*** Provided material ***

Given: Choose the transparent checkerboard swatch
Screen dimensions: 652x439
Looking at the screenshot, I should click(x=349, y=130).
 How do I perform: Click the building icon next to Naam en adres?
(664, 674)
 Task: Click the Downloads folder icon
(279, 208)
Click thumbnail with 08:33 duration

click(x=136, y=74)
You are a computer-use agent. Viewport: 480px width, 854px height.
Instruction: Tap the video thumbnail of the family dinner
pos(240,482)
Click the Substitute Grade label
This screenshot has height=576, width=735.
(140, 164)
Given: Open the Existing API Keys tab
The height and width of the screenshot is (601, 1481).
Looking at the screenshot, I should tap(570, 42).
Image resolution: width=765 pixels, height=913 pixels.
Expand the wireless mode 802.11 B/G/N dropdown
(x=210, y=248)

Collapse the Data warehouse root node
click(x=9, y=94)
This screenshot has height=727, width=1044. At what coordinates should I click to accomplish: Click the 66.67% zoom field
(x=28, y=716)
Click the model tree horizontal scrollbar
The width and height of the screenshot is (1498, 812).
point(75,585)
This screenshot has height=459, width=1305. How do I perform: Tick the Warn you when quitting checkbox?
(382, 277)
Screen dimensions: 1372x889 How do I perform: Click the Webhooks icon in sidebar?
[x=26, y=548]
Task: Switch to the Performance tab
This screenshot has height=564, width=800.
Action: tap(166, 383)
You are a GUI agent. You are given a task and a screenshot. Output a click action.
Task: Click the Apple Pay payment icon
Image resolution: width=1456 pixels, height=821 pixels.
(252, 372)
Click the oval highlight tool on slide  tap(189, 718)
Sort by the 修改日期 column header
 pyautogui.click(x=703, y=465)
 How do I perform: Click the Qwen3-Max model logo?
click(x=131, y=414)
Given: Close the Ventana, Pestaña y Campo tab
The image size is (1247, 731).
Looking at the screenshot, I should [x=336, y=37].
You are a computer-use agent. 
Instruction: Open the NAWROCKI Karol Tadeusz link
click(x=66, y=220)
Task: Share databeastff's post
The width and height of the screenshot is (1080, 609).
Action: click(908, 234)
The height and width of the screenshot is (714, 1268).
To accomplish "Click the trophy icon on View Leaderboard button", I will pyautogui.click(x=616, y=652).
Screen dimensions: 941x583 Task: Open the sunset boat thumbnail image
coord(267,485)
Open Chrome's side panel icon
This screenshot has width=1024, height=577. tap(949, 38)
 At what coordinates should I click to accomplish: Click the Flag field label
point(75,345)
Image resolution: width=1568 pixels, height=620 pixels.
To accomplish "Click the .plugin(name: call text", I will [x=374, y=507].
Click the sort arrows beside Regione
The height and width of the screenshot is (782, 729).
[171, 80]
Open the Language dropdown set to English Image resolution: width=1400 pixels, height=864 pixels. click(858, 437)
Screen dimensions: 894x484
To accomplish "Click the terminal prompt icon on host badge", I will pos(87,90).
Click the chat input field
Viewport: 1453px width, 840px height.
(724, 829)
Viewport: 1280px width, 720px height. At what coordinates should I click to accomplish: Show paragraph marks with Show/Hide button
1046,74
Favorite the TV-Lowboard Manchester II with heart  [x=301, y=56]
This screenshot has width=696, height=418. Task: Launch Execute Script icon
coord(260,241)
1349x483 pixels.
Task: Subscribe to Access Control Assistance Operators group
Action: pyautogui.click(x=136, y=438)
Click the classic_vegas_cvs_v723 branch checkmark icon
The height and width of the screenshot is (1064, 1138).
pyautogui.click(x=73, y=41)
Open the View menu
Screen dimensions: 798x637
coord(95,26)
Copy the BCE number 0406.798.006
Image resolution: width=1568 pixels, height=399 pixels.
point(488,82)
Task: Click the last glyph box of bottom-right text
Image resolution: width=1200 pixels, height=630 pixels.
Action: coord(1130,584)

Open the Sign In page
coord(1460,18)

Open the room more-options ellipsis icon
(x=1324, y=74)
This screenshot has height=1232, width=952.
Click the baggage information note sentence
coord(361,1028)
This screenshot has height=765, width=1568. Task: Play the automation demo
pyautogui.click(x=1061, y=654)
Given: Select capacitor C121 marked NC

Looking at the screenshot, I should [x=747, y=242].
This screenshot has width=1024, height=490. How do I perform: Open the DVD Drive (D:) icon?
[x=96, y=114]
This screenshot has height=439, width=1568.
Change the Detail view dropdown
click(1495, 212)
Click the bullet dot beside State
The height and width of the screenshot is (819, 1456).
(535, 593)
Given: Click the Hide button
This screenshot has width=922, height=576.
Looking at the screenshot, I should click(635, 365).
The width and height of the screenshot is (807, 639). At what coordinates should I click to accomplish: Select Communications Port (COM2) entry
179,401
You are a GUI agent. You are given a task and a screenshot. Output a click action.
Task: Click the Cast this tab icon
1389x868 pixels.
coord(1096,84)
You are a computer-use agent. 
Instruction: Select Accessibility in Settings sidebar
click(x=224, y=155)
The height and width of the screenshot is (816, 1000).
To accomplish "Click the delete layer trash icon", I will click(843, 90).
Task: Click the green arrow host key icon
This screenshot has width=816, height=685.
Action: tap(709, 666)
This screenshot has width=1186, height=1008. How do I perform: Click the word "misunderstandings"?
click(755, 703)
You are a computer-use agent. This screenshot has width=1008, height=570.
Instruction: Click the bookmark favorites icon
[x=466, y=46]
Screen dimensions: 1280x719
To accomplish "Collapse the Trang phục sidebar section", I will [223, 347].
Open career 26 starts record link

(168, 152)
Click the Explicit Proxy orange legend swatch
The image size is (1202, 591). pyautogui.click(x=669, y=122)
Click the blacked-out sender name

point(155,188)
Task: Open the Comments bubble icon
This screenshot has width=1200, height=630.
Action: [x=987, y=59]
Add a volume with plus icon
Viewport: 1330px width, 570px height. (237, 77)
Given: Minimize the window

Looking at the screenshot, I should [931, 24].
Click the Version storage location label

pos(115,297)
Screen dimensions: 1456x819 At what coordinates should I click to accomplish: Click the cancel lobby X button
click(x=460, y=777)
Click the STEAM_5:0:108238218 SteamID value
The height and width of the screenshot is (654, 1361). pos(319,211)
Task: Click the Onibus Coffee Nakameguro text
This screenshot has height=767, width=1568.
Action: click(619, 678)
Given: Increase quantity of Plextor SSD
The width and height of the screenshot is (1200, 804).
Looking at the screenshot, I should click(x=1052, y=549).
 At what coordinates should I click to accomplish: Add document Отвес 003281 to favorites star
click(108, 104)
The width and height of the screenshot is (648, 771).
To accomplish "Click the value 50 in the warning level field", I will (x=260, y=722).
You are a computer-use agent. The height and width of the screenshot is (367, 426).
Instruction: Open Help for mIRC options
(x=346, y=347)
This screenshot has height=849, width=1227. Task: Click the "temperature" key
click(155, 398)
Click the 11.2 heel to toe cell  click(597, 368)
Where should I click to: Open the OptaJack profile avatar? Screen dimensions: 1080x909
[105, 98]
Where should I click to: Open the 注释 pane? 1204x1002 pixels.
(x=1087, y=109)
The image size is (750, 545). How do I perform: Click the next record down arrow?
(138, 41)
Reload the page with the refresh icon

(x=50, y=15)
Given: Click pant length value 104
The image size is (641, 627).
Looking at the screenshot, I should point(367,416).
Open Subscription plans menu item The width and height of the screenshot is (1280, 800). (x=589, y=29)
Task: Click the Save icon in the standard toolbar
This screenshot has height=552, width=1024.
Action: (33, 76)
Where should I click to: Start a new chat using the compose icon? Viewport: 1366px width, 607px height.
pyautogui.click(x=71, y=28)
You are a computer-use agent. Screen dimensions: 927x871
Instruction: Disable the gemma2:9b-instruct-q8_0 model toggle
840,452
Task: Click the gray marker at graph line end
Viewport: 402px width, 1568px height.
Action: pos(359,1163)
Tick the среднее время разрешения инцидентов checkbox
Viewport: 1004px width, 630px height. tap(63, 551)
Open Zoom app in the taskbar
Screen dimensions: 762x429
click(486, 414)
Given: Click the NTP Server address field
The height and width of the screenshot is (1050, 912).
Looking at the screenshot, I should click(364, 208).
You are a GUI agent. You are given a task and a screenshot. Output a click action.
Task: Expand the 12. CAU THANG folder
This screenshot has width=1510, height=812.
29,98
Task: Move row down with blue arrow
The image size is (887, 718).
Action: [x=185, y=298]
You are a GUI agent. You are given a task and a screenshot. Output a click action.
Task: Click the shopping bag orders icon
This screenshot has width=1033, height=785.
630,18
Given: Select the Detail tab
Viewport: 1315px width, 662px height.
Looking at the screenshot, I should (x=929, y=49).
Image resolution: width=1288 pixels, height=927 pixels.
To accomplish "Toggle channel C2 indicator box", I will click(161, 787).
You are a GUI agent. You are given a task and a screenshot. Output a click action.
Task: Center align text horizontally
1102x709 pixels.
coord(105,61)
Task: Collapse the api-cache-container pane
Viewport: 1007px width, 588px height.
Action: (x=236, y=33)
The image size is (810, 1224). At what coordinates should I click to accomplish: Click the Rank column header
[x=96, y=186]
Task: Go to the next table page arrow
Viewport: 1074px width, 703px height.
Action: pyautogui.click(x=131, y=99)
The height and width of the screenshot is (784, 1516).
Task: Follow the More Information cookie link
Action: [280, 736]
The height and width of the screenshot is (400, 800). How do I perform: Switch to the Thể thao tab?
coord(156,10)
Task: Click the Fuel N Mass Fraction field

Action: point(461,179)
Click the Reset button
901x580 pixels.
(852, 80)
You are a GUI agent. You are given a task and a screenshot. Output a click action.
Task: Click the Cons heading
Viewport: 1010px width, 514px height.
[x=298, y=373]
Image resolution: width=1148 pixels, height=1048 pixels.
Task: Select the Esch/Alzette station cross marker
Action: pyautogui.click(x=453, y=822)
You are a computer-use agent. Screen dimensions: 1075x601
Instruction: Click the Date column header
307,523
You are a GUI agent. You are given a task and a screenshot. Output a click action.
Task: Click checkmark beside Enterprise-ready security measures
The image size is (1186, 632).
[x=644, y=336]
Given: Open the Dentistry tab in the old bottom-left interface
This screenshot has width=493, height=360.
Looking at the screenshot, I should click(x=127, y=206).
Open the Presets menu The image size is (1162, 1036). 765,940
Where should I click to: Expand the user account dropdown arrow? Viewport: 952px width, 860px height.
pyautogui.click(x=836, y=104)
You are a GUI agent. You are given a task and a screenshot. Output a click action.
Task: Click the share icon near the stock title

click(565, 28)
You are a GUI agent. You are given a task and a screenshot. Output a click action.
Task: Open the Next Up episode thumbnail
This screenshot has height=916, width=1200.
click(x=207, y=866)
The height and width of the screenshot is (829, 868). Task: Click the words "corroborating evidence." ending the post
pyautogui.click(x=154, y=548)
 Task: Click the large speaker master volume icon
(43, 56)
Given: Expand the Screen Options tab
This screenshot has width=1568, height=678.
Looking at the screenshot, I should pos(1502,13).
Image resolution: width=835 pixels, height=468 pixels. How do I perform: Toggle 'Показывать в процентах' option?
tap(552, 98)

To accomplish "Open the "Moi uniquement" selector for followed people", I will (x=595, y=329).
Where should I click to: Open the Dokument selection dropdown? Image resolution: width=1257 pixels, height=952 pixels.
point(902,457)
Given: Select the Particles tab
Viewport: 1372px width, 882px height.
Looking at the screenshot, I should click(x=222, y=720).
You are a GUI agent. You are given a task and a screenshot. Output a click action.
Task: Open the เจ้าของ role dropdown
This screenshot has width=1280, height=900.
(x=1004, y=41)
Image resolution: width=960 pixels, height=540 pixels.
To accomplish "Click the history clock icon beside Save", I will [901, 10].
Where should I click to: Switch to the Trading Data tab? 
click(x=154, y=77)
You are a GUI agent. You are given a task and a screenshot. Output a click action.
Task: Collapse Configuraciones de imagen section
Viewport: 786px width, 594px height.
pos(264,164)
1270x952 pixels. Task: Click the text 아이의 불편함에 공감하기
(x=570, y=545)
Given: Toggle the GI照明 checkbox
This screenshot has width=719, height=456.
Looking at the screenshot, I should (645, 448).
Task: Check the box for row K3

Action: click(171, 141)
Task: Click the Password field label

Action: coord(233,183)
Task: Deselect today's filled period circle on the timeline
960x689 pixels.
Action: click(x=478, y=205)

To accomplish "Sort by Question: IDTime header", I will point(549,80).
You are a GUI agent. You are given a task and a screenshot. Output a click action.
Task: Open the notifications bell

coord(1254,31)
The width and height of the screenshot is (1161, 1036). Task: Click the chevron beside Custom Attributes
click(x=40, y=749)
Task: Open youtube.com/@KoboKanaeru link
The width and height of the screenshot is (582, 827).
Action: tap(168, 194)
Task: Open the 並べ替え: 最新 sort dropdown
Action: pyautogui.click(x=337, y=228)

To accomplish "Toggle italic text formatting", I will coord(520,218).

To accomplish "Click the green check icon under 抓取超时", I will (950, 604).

*** End of Provided material ***

Among the lines above, find those holding "Save" and copy each one.

Task: Click the Save icon in the standard toolbar
To accomplish "Click the history clock icon beside Save", I will [901, 10].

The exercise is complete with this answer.